Выделение ДНК Лабораторная работа № 3 для студентов

Выделение ДНК Лабораторная работа № 3 для студентов специальности «Микробиология»

Подходы к выделению ДНК • Существующие методы выделения ДНК различаются между собой по нескольким параметрам: • а) чистотой конечного продукта; • б) временем, необходимым для его получения; • в) применимостью для выделения больших (или, напротив, небольших) количеств продукта • В зависимости от природы клеточной стенки бактерии могут быть разрушены • 1) с помощью одного лишь детергента, • 2) с использованием сочетания действия детергентов и гидролитических ферментов • 3) с помощью физических методов, таких как разрушение под действием ультразвука, в результате резкого изменения давления или при встряхивании со стеклянными шариками. • Выход ДНК их культур, находящихся в стационарной фазе часто оказывается ниже, чем из культур в логарифмической фазе.

Подходы к очистке ДНК • Очистка раствора с помощью методов органической экстракции (с помощью фенола, хлороформа) с последующим осаждением ДНК спиртами и растворением в воде и ТЕ-буфере. • На основных принципах этого подхода базируется ставшая уже классической методика Мармура, позволяющая получить чистый препарат ДНК, но с существенными временными затратами. метод позволяет выделять в чистом виде не только суммарною вытяжку НК, но и разделить между собой ДНК и РНК. • Принципиальная основа метода заключается в том, что НК имеет высокую растворимость в водной фазе, в то время как большая часть белков, углеводов и других компонентов клетки растворяются в органических растворителях. • Фенол отделяет белки от ДНК. Хлороформ денатурирует белок и липиды и помогает поддерживать разделение органической и водной фазы, а также делает ДНК менее растворимой в феноле. При p. H 7– 8, происходит растворение ДНК и РНК в водной фазе, в то время как белки образуют непрозрачный слой между фазами. В кислых условиях (р. Н < 5), суммарная РНК остается в верхней водной фазе, в то время как большая часть ДНК и белков остается или в интерфазе, или в органической фазе. Суммарная РНК впоследствии может быть выделена осаждением с изопропиловым спиртом.

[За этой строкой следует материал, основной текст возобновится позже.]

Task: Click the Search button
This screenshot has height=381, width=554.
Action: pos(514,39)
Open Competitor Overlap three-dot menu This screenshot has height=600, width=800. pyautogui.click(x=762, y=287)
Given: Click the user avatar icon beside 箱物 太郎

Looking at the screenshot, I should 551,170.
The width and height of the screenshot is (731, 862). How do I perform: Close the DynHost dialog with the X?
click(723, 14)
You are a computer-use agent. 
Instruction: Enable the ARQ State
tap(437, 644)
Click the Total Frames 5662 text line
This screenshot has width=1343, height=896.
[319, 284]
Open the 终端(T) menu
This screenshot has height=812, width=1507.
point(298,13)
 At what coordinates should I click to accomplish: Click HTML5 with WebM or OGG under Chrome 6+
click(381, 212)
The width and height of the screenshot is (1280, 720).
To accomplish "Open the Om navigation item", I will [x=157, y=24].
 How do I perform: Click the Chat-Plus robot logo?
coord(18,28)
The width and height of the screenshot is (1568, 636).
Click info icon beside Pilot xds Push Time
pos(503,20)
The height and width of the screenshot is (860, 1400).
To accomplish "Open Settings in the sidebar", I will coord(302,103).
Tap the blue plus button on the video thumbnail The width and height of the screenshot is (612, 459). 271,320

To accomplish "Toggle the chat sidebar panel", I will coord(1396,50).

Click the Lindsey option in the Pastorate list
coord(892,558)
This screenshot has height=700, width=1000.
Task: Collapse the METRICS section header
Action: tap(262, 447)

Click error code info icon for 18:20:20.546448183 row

Схематичный процесс выделения нуклеиновых кислот методом фенол -хлорофорной экстракции

Подходы к очистке ДНК • Дифференциальная сорбция ДНК на твердом носителе (чаще всего силикагели с повышенным отрицательным зарядом или модифицированной поверхностью), после нескольких стадий отмывки сорбента с локализованной на его поверхности ДНК органическими растворителями ДНК смывается водой или ТЕ- буфером. • Принцип данного метода заключается в сорбции НК на носителе за счет слабых связей (водородные связи, электростатические силы, бисульфидные мостики и т. д. ), и последующей их элюцией солевыми растворами с высокой ионной силой. • С помощью данного метода можно быстро и эффективно выделить ДНК из агарозного геля, а также ферментативных смесей – ПЦР, рестрикции и т. д. Более эффективно происходит выделение фрагментов ДНК от 0. 1 т. н. п. и до 10 т. н. п. , которые избирательно сорбируются на фильтре спин- колонки, промываются этанол-содержащим буфером и элюируются низкосолевым буфером.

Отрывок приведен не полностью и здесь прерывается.